▸ **PROBLEM DETAILS**: Would you write out all of the data exactly as it appears below?

▸ **PROVIDED MATERIAL**:
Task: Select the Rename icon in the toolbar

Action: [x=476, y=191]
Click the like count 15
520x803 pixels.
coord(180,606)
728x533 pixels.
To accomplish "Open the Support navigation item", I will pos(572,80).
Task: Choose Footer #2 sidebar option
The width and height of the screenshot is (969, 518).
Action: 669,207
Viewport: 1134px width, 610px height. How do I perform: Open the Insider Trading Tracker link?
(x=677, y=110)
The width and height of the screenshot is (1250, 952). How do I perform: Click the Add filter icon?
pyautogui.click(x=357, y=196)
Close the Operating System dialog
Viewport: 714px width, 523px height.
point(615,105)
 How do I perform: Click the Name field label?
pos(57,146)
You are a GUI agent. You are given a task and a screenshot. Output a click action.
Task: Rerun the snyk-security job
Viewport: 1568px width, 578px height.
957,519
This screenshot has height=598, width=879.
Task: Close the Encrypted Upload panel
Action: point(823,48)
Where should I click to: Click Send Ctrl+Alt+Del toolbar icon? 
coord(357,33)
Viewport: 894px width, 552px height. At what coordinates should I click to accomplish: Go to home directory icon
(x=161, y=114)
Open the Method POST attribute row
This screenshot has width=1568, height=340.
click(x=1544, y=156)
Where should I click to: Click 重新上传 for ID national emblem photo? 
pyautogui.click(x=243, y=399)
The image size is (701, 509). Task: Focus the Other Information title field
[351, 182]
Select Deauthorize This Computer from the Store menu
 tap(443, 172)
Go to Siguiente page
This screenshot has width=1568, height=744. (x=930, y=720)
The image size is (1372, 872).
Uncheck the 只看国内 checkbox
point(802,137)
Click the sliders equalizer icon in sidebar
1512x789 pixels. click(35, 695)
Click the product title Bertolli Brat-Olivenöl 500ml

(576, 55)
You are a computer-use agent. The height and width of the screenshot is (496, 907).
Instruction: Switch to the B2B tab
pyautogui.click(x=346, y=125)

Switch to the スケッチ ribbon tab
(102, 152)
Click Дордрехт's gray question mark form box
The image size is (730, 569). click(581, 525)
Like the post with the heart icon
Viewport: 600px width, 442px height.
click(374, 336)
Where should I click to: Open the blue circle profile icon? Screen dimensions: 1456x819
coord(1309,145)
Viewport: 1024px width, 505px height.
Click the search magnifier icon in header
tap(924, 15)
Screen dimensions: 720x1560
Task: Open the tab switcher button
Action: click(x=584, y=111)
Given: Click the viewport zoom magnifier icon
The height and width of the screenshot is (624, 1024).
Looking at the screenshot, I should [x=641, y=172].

▸ **TASK OUTPUT**:
Task: Select the Rename icon in the toolbar

Action: [x=476, y=191]
Click the like count 15
520x803 pixels.
coord(180,606)
728x533 pixels.
To accomplish "Open the Support navigation item", I will pos(572,80).
Task: Choose Footer #2 sidebar option
The width and height of the screenshot is (969, 518).
Action: 669,207
Viewport: 1134px width, 610px height. How do I perform: Open the Insider Trading Tracker link?
(x=677, y=110)
The width and height of the screenshot is (1250, 952). How do I perform: Click the Add filter icon?
pyautogui.click(x=357, y=196)
Close the Operating System dialog
Viewport: 714px width, 523px height.
point(615,105)
 How do I perform: Click the Name field label?
pos(57,146)
You are a GUI agent. You are given a task and a screenshot. Output a click action.
Task: Rerun the snyk-security job
Viewport: 1568px width, 578px height.
957,519
This screenshot has height=598, width=879.
Task: Close the Encrypted Upload panel
Action: point(823,48)
Where should I click to: Click Send Ctrl+Alt+Del toolbar icon? 
coord(357,33)
Viewport: 894px width, 552px height. At what coordinates should I click to accomplish: Go to home directory icon
(x=161, y=114)
Open the Method POST attribute row
This screenshot has width=1568, height=340.
click(x=1544, y=156)
Where should I click to: Click 重新上传 for ID national emblem photo? 
pyautogui.click(x=243, y=399)
The image size is (701, 509). Task: Focus the Other Information title field
[351, 182]
Select Deauthorize This Computer from the Store menu
 tap(443, 172)
Go to Siguiente page
This screenshot has width=1568, height=744. (x=930, y=720)
The image size is (1372, 872).
Uncheck the 只看国内 checkbox
point(802,137)
Click the sliders equalizer icon in sidebar
1512x789 pixels. click(35, 695)
Click the product title Bertolli Brat-Olivenöl 500ml

(576, 55)
You are a computer-use agent. The height and width of the screenshot is (496, 907).
Instruction: Switch to the B2B tab
pyautogui.click(x=346, y=125)

Switch to the スケッチ ribbon tab
(102, 152)
Click Дордрехт's gray question mark form box
The image size is (730, 569). click(581, 525)
Like the post with the heart icon
Viewport: 600px width, 442px height.
click(374, 336)
Where should I click to: Open the blue circle profile icon? Screen dimensions: 1456x819
coord(1309,145)
Viewport: 1024px width, 505px height.
Click the search magnifier icon in header
tap(924, 15)
Screen dimensions: 720x1560
Task: Open the tab switcher button
Action: click(x=584, y=111)
Given: Click the viewport zoom magnifier icon
The height and width of the screenshot is (624, 1024).
Looking at the screenshot, I should [x=641, y=172].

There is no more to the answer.